| Directions for this task |
Nothing but an exact repeat of the data, with pictures removed, belongs in the answer.
::::::::::
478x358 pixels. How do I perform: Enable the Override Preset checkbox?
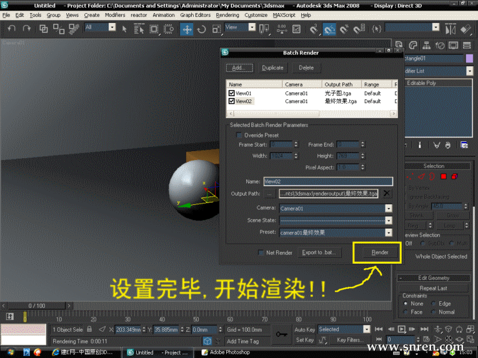click(239, 135)
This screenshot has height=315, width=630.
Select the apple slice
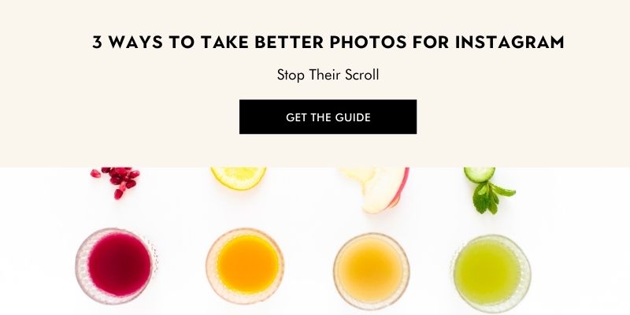(376, 189)
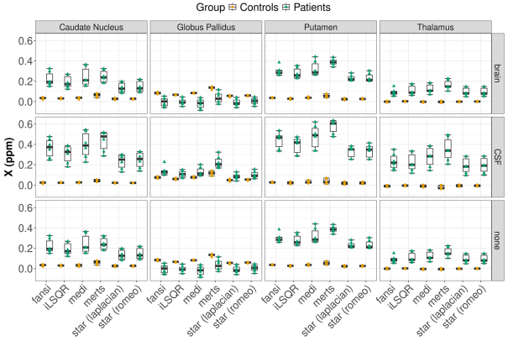Select the Putamen panel header
The width and height of the screenshot is (508, 341).
click(x=320, y=28)
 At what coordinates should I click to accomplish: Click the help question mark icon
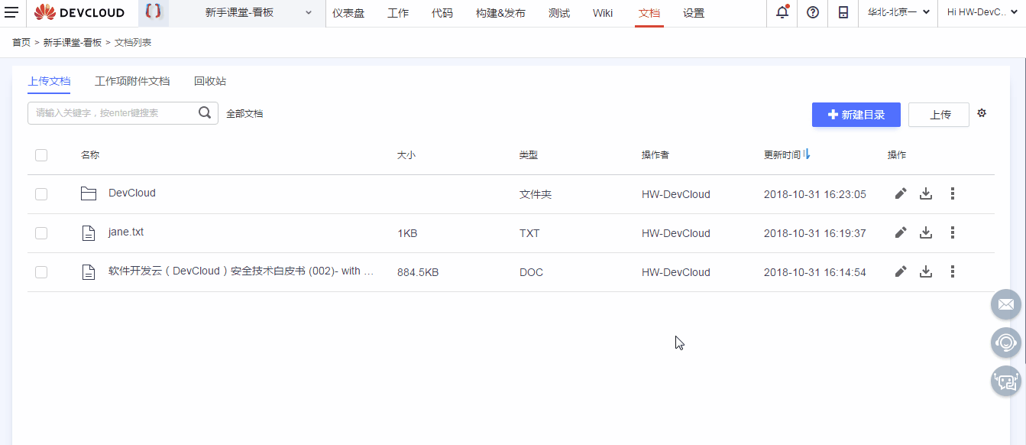811,13
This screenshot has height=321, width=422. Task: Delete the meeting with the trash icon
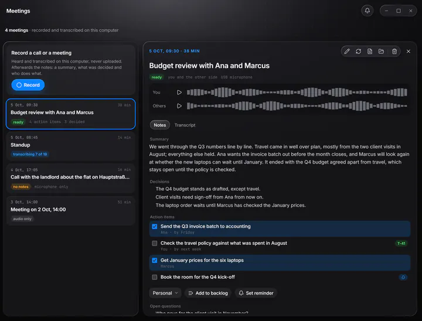[394, 51]
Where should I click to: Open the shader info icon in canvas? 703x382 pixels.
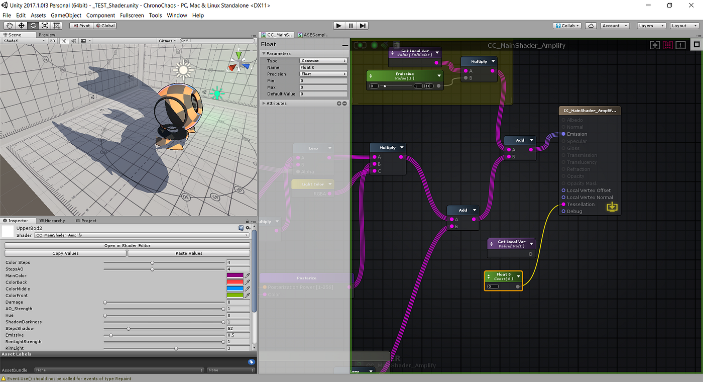point(680,45)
::::::::::
| Exercise result |
478x358 pixels. How do I perform: Enable the Override Preset checkbox?
click(239, 135)
This screenshot has height=315, width=630.
Select the apple slice
(376, 189)
Select the Putamen panel header
The width and height of the screenshot is (508, 341).
click(x=320, y=28)
 At what coordinates should I click to accomplish: Click the help question mark icon
811,13
This screenshot has height=321, width=422. Task: Delete the meeting with the trash icon
[394, 51]
Where should I click to: Open the shader info icon in canvas? 703x382 pixels.
point(680,45)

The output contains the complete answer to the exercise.